#### Testo documento:
La sua ultima impresa sportiva è avvenuta negli Stati Uniti, patria del fitness estremo e delle competizioni più dure. Minuzzo si è imposto nella categoria Sport Model in ben quattro divisioni — Master 50, Master 40, Open e Assoluto — battendo anche avversari con la metà dei suoi anni. E non si è fermato lì: ha conquistato due secondi posti nella categoria Men Physique, portando a casa anche i titoli di vicecampione mondiale. Numeri che impressionano, ma sono nulla rispetto al percorso personale che li ha resi possibili.
Dietro ogni medaglia, c’è un uomo che ha trasformato la disciplina in una risposta alla sofferenza. Abbandonato da bambino, Minuzzo non ha cercato alibi né scorciatoie. Ha costruito la propria identità attraverso lo sport e la tenacia. La palestra, per lui, è stata rifugio e campo di battaglia, luogo dove riscattarsi e rimettersi in piedi dopo ogni caduta.

#### Descrizione esercizio:
Prosegui il testo sul percorso sportivo e personale di Minuzzo, partendo subito dopo l'ultima frase riportata.

#### Estratto dati:
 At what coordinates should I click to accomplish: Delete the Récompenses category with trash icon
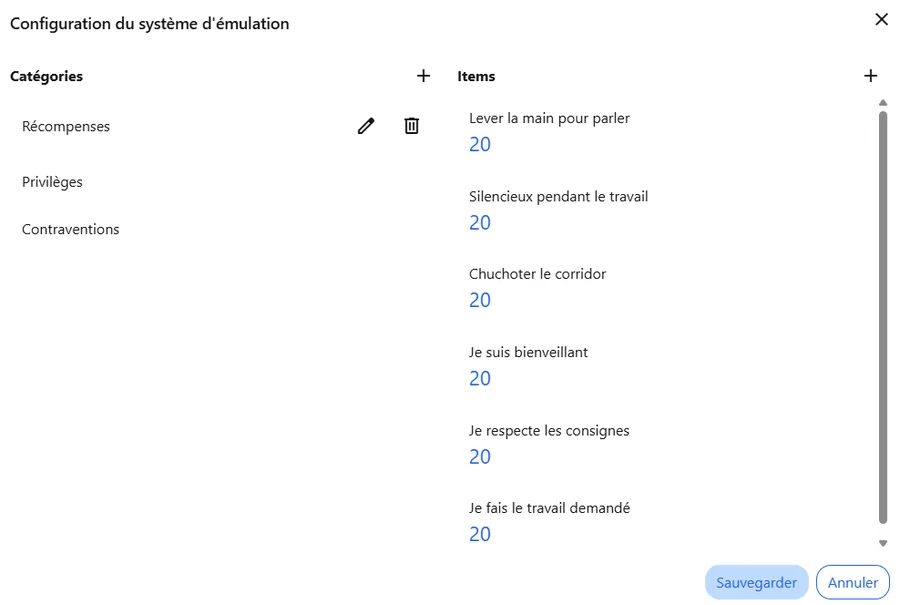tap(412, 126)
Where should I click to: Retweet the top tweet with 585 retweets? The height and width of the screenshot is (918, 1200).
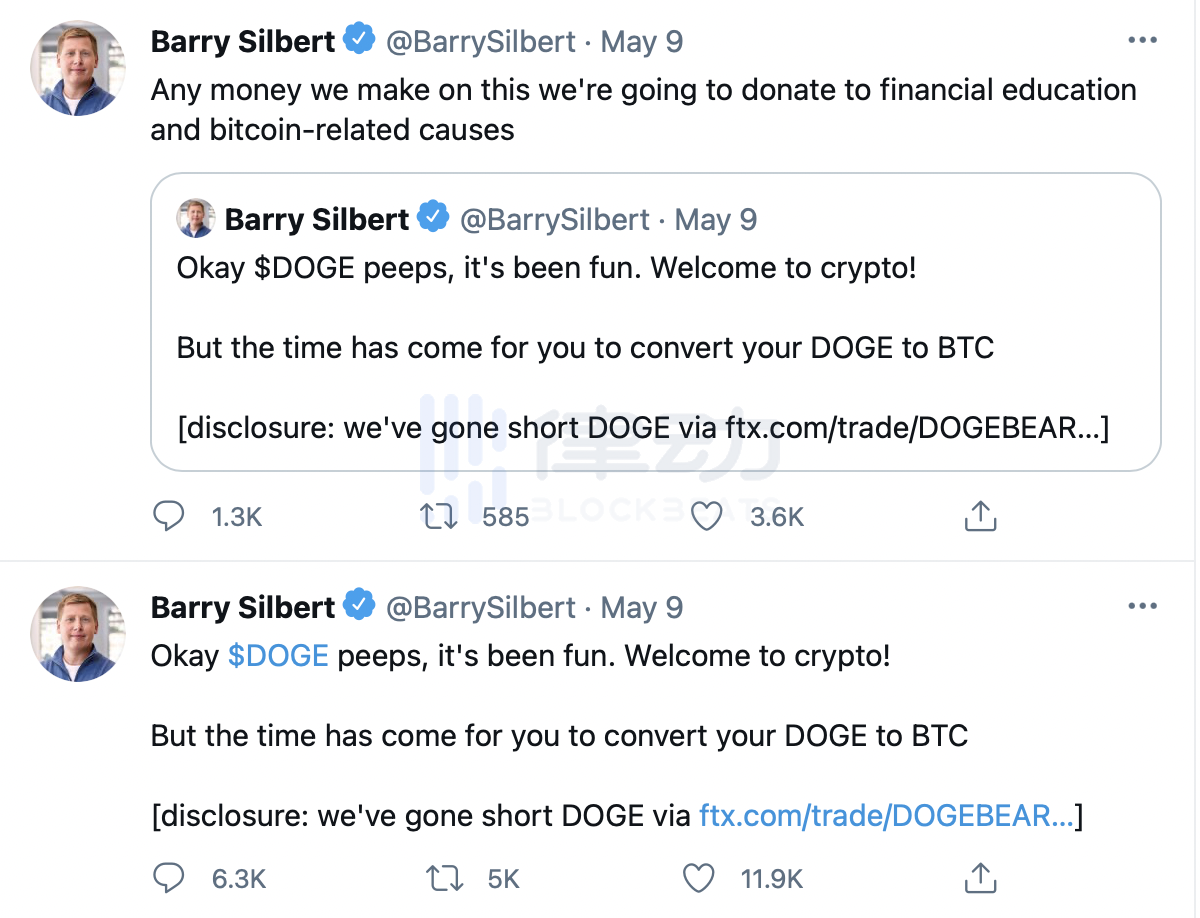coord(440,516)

#### Risultato esercizio:
La sua carriera sportiva si intreccia con quella manageriale: oggi lavora nel settore salute, sicurezza e ambiente di EssilorLuxottica per il Nord America, con base a New York. Un impiego ad alta responsabilità che non gli impedisce di allenarsi ogni giorno. Pianificazione, metodo e rigore sono le parole chiave che ricorrono nel suo racconto. Nulla è lasciato al caso, nemmeno la fatica.
Ha iniziato ad allenarsi dopo un infortunio alla spalla durante una partita di pallavolo, a 17 anni. Poi sono venuti gli anni all’estero, tra Hong Kong, la Cina e infine gli Stati Uniti. Con sé, sempre il culto dell’alimentazione corretta e dell’esercizio fisico. L’idea di gareggiare nel culturismo è nata come una promessa per i suoi 50 anni, ma l’ha anticipata causa pandemia. E oggi raccoglie i frutti di un lavoro che dura da decenni.
Nel suo passato c’è anche un altro nemico da sconfiggere: la malattia. Alcuni familiari, tra cui il padre e il fratello, sono morti per complicanze legate al diabete. Un monito che lo ha spinto ad abbracciare uno stile di vita estremamente controllato, non solo per l’estetica ma per la salute. Ogni allenamento è un investimento sul futuro, ogni sacrificio una forma di prevenzione.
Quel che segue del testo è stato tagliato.